What this task involves:
Repeat exactly the lines from the start of the entries below through the line containing "[Slajd 3 z 5.". Omit the rest.

Data for this exercise:
"""

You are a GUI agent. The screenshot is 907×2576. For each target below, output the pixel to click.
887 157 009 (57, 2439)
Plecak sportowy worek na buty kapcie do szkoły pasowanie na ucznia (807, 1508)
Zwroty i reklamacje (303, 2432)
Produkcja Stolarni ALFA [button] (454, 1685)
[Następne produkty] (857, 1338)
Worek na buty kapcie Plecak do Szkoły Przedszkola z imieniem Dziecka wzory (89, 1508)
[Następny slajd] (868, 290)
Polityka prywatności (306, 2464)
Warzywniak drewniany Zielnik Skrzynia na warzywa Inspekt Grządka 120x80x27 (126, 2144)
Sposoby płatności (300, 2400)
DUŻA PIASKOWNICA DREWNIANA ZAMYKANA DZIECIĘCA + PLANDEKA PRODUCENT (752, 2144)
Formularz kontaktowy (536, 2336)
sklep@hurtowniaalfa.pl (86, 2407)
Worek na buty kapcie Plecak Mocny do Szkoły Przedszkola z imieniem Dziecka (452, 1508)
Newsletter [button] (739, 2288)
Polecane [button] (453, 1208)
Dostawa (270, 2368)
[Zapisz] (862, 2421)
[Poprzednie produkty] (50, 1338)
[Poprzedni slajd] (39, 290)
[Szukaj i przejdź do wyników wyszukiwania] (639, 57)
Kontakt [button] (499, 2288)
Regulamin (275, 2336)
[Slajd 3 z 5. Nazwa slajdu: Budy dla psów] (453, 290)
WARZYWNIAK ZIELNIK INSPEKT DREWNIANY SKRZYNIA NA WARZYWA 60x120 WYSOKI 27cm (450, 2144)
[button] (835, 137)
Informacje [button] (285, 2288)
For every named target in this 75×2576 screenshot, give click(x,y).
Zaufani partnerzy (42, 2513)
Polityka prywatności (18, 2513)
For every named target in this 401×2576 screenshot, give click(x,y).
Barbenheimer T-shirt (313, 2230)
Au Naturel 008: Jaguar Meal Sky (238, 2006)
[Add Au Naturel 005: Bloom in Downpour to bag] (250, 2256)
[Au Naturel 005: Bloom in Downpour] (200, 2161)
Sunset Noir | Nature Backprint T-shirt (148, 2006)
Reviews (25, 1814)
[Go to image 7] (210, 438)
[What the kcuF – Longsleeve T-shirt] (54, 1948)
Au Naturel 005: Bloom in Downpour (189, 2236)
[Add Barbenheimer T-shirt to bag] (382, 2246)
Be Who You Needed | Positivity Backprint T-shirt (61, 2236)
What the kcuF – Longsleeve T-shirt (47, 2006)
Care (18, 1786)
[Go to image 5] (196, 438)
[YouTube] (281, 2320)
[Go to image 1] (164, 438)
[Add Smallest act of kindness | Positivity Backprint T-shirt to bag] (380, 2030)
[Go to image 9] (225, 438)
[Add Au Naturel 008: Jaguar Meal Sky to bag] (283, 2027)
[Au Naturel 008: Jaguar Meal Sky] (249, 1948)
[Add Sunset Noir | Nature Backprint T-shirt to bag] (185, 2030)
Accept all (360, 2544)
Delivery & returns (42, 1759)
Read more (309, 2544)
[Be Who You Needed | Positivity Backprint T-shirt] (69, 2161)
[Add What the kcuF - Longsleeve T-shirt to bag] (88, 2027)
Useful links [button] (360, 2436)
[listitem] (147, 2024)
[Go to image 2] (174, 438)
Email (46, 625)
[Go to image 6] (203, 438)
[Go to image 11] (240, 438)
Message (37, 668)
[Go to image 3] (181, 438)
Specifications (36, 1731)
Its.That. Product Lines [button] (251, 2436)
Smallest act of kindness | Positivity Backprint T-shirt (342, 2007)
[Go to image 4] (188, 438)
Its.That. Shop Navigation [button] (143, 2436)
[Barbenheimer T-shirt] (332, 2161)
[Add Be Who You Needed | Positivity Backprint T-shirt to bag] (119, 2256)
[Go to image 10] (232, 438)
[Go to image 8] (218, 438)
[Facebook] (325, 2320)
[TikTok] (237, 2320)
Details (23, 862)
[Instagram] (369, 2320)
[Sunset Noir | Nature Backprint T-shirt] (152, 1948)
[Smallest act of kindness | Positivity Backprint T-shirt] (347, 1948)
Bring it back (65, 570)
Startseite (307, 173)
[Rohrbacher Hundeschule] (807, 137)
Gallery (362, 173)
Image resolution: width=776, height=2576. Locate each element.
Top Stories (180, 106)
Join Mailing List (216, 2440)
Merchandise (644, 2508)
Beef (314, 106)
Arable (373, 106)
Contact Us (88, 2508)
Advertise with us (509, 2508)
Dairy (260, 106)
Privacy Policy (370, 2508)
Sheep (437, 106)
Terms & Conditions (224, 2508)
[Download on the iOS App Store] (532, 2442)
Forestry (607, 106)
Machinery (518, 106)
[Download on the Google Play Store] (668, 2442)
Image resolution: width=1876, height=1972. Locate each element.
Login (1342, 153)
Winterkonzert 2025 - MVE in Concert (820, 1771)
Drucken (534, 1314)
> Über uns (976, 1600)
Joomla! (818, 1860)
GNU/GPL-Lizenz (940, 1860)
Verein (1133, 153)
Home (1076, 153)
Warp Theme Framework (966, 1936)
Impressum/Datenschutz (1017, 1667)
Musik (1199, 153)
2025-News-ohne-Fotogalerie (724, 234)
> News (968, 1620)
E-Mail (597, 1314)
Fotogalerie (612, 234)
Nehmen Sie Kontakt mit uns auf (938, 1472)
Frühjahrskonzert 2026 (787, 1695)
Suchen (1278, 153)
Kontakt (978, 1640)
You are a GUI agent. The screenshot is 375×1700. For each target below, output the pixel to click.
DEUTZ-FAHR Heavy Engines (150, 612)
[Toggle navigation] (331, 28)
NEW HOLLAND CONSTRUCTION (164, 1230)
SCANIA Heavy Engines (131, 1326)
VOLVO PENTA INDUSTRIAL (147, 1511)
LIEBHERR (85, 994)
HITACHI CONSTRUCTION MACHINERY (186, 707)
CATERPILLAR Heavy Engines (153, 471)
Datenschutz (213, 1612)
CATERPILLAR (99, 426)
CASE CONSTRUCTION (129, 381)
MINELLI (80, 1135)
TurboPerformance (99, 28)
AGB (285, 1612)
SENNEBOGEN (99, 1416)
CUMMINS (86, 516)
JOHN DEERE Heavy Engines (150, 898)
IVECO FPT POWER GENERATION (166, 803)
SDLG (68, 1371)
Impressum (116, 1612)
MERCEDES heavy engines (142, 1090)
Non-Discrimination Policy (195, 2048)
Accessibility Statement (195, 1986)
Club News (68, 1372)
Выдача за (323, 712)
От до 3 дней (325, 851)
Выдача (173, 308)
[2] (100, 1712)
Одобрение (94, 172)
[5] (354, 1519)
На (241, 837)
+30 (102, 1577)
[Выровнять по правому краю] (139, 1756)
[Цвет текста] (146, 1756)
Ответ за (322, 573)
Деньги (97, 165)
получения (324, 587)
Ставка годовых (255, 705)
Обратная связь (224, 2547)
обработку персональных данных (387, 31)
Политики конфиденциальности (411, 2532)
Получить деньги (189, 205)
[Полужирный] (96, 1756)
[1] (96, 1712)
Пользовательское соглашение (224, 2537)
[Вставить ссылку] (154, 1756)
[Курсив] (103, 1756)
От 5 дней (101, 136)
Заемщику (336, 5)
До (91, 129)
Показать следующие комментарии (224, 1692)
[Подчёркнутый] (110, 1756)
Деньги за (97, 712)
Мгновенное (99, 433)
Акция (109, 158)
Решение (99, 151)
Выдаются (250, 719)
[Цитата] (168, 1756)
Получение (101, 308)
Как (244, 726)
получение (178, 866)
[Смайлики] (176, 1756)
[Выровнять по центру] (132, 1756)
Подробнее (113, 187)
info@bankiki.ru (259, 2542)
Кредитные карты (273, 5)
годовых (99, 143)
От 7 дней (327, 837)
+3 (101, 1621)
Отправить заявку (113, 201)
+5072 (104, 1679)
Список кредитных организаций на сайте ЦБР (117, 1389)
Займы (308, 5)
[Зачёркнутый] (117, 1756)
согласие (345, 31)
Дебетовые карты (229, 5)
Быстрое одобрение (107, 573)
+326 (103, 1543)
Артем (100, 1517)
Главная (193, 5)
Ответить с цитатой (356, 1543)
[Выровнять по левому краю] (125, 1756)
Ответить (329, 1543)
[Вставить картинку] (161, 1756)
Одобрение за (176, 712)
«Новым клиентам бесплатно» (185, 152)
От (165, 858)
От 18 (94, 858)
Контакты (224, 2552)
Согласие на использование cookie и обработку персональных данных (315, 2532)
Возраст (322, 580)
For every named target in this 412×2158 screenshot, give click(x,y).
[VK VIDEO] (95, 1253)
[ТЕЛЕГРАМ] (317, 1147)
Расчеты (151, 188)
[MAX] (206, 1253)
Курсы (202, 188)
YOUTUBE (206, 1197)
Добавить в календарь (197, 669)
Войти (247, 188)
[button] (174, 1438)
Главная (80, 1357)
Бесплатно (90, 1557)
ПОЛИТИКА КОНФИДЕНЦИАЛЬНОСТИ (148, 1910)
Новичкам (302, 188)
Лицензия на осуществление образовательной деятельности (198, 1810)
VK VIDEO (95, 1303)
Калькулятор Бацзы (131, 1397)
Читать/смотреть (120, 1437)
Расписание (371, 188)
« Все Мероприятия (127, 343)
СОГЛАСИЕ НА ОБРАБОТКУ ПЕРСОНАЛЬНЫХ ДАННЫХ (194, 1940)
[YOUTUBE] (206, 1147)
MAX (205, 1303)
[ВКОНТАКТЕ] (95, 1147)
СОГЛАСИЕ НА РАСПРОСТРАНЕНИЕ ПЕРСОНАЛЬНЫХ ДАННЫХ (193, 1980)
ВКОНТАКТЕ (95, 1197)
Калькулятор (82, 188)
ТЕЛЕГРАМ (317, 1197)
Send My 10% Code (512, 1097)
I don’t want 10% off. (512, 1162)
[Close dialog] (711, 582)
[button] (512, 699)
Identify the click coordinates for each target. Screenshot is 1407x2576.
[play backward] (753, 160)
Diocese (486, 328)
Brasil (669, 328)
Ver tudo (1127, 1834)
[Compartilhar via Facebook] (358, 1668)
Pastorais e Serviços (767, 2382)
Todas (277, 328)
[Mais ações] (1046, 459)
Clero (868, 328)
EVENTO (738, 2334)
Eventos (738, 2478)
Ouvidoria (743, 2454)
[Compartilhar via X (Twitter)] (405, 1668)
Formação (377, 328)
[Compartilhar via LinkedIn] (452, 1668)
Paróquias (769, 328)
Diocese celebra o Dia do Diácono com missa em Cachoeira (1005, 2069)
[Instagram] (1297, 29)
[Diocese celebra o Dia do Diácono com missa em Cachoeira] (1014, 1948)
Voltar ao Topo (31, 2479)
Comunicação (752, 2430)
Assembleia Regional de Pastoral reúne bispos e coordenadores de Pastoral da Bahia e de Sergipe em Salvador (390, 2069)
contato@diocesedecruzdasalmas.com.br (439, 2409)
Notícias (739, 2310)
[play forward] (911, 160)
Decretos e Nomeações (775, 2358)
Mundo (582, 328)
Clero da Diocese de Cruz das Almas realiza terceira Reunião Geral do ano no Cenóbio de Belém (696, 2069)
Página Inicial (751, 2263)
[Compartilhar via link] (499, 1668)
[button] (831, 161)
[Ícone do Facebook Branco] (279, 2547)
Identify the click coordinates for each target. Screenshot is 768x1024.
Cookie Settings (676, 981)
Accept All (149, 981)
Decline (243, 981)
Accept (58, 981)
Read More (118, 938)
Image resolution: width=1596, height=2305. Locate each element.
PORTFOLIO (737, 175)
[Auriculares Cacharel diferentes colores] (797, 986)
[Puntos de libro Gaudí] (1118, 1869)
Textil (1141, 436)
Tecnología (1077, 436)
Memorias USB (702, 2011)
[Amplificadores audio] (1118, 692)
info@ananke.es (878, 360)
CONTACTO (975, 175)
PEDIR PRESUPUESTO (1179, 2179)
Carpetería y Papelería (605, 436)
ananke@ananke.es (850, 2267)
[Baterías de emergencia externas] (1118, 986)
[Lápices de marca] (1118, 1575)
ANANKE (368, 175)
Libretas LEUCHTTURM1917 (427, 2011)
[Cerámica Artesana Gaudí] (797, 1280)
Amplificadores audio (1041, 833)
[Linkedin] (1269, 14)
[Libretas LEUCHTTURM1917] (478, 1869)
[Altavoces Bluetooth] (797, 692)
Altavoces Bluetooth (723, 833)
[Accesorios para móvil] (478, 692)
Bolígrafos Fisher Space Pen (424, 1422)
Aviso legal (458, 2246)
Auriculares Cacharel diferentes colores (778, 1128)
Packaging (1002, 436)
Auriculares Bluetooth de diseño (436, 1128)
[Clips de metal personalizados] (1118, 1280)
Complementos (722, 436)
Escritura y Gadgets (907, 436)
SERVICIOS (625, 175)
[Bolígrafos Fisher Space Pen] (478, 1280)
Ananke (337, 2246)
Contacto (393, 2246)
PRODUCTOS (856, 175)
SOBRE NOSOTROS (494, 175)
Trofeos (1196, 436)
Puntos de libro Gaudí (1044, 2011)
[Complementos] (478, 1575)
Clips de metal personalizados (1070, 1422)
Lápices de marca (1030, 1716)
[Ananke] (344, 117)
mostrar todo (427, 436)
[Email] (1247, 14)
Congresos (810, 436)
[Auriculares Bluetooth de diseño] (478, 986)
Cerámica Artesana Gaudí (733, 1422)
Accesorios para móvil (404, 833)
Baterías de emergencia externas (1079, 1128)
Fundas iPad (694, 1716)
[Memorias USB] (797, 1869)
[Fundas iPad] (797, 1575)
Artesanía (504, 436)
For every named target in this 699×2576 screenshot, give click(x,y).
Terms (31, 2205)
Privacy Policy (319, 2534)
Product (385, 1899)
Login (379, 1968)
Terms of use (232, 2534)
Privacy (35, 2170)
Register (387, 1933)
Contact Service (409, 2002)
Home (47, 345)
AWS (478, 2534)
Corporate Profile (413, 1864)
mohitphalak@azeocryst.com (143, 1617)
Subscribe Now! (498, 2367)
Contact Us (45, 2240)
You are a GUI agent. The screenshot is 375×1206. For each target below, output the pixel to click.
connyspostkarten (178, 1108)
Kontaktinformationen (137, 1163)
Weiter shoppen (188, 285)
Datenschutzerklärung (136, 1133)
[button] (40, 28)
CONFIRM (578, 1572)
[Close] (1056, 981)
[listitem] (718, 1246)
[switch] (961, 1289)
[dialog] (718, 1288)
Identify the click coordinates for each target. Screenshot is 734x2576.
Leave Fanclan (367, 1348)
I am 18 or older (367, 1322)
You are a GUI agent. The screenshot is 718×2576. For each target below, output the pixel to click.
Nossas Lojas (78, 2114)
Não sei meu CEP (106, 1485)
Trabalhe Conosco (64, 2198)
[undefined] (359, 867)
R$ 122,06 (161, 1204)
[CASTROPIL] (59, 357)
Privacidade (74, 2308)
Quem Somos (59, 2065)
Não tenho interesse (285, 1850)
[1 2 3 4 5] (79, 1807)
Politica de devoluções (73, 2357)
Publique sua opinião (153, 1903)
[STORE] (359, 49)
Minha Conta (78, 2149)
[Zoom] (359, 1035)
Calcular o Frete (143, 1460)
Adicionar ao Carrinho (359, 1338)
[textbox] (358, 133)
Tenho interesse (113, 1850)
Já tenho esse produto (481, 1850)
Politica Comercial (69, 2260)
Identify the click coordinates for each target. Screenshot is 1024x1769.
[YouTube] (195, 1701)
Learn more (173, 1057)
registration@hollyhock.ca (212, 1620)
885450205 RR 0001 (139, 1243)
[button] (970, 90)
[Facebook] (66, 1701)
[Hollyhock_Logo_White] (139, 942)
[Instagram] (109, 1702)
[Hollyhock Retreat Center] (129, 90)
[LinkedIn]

"""

Answer space:
You are a GUI agent. The screenshot is 907×2576. For each target below, output the pixel to click.
887 157 009 (57, 2439)
Plecak sportowy worek na buty kapcie do szkoły pasowanie na ucznia (807, 1508)
Zwroty i reklamacje (303, 2432)
Produkcja Stolarni ALFA [button] (454, 1685)
[Następne produkty] (857, 1338)
Worek na buty kapcie Plecak do Szkoły Przedszkola z imieniem Dziecka wzory (89, 1508)
[Następny slajd] (868, 290)
Polityka prywatności (306, 2464)
Warzywniak drewniany Zielnik Skrzynia na warzywa Inspekt Grządka 120x80x27 (126, 2144)
Sposoby płatności (300, 2400)
DUŻA PIASKOWNICA DREWNIANA ZAMYKANA DZIECIĘCA + PLANDEKA PRODUCENT (752, 2144)
Formularz kontaktowy (536, 2336)
sklep@hurtowniaalfa.pl (86, 2407)
Worek na buty kapcie Plecak Mocny do Szkoły Przedszkola z imieniem Dziecka (452, 1508)
Newsletter [button] (739, 2288)
Polecane [button] (453, 1208)
Dostawa (270, 2368)
[Zapisz] (862, 2421)
[Poprzednie produkty] (50, 1338)
[Poprzedni slajd] (39, 290)
[Szukaj i przejdź do wyników wyszukiwania] (639, 57)
Kontakt [button] (499, 2288)
Regulamin (275, 2336)
[Slajd 3 z 5. Nazwa slajdu: Budy dla psów] (453, 290)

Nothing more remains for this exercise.